Actividades
[A] Responde con datos del fragmento sobre los padres y el aprendizaje:
(i) ¿De qué forma suele suceder que los padres supongan un obstáculo en los aprendizajes de sus hijos?
(ii) Según numerosos padres, ¿qué hace falta para adquirir conocimientos?
(iii) ¿Qué logran los profesores que practican métodos activos y los métodos de proyecto?
[B] Prosigue el fragmento sobre los padres y el aprendizaje escolar a partir de su última oración.

Fragmento del texto
_____

Resulta más difícil entender cómo los padres, deseosos de que su hijo tenga éxito, podrían suponer directamente un obstáculo en sus aprendizajes. Sin embargo, esto es lo que sucede, generalmente de forma involuntaria, y preocupa a una parte de los profesores. De esta manera, numerosos padres piensan todavía que, para adquirir conocimientos, hace falta sufrir, trabajar duro, aprender de memoria, repetir palabras y apuntes, en resumen, aliar el esfuerzo y la memoria, la atención y la disciplina, la sumisión y la precisión. Los profesores que comparten este modo de ver apenas tienen problemas con estos padres. Pueden alargar los deberes, multiplicar los controles, retener a los niños después de clase, castigar e incluso pegar a los niños que no trabajan, hacer reinar el terror, dramatizar las malas notas: tendrán el apoyo incondicional de aquellos padres que piensan que sólo se aprende bajo la obligación y en el dolor. Por el contrario, los profesores que practican métodos activos y los métodos de proyecto logran la adhesión de los padres partidarios de estos enfoques y la desconfianza de los otros.

_____

Entradas de datos almacenadas
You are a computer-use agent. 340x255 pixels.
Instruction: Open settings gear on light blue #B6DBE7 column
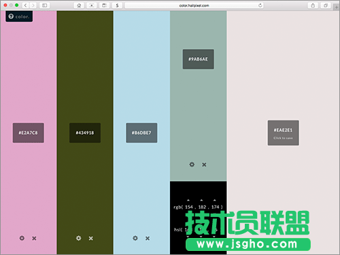(x=135, y=238)
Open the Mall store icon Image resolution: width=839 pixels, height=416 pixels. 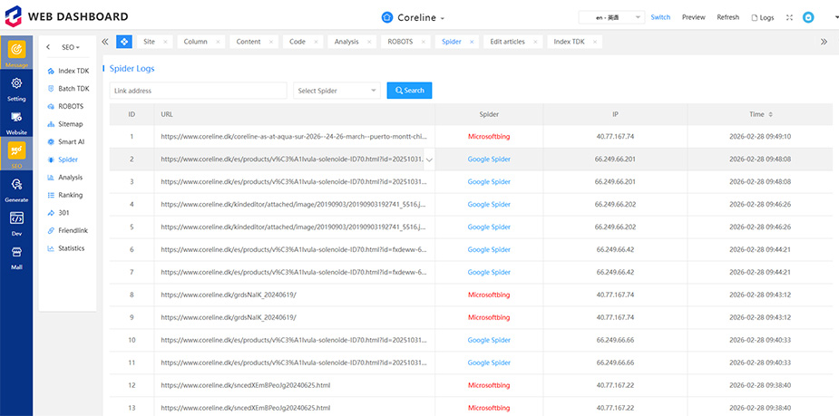16,256
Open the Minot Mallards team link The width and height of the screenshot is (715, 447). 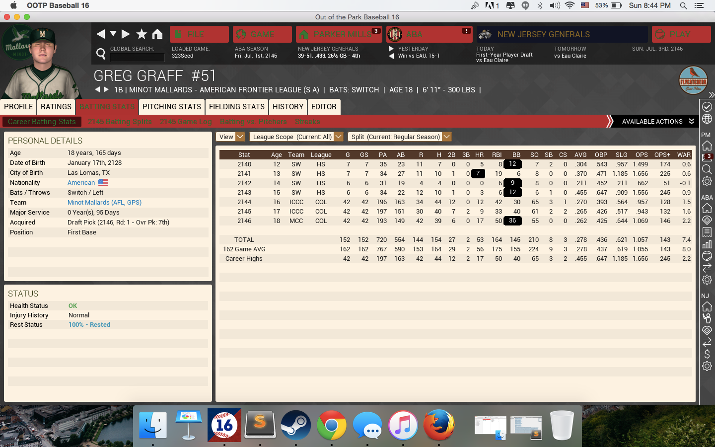(104, 202)
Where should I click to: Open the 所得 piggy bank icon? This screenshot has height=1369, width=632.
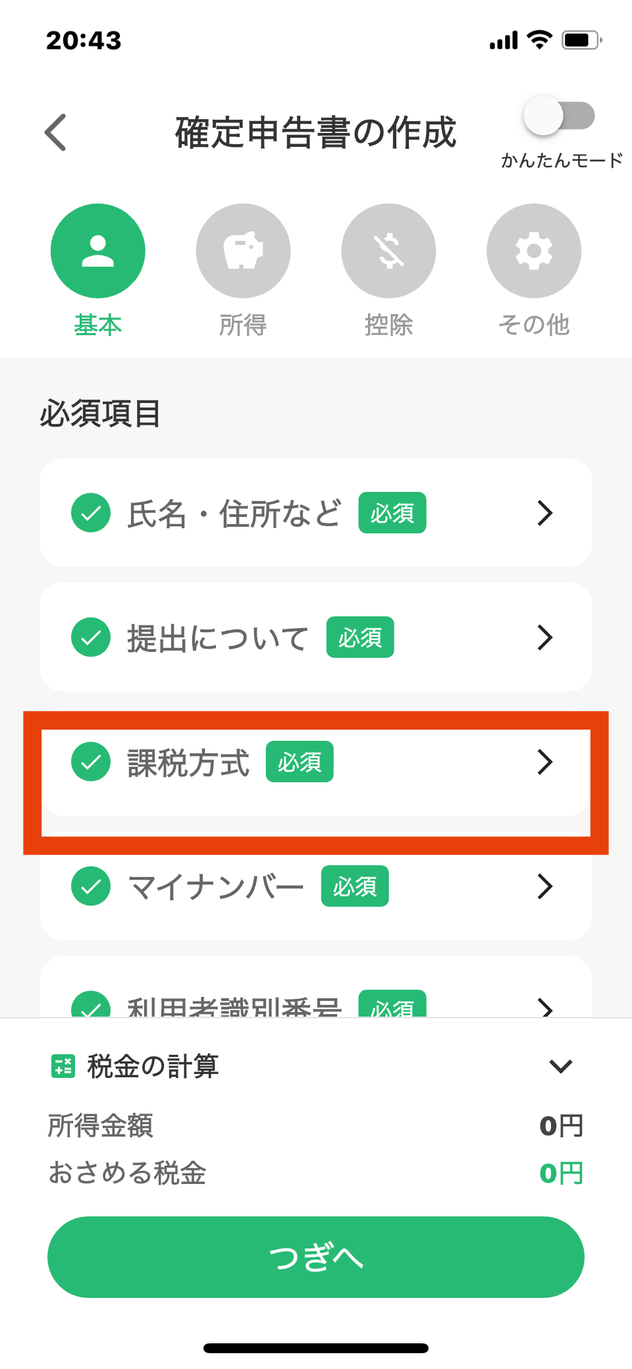pyautogui.click(x=243, y=251)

_____

Tus respuestas
[A]
(i) Generalmente, de forma involuntaria.
(ii) Hace falta sufrir, trabajar duro, aprender de memoria y repetir palabras y apuntes; en resumen, aliar el esfuerzo y la memoria, la atención y la disciplina, la sumisión y la precisión.
(iii) Logran la adhesión de los padres partidarios de estos enfoques y la desconfianza de los otros.

[B]
No sabríamos oponernos a ninguno de estos dos enfoques. Si deseamos democratizar la enseñanza, sólo podemos abogar por una pedagogía activa y diferenciada. Por lo tanto, en mi opinión, no existe confusión entre profesores innovadores enfrentados a padres conservadores y profesores tradicionales enfrentados a padres que desean pedagogías más abiertas y participativas. Sin embargo, desde la perspectiva de la relación con los padres, se percibe claramente la simetría de los desafíos: sea cual sea su pedagogía, un profesor tiene necesidad de que los padres de los alumnos la entiendan y estén de acuerdo con ella, por lo menos globalmente, a nivel de las intenciones y las concepciones de la enseñanza y el aprendizaje. Sin duda esta necesidad es más fuerte en las nuevas pedagogías, porque, por razones ideológicas, pero también didácticas, incitan más a movilizar e implicar a los padres. Y también porque suscitan más la ansiedad para algunos adultos, en la justa medida en que apuestan por la autonomía y los recursos del alumno.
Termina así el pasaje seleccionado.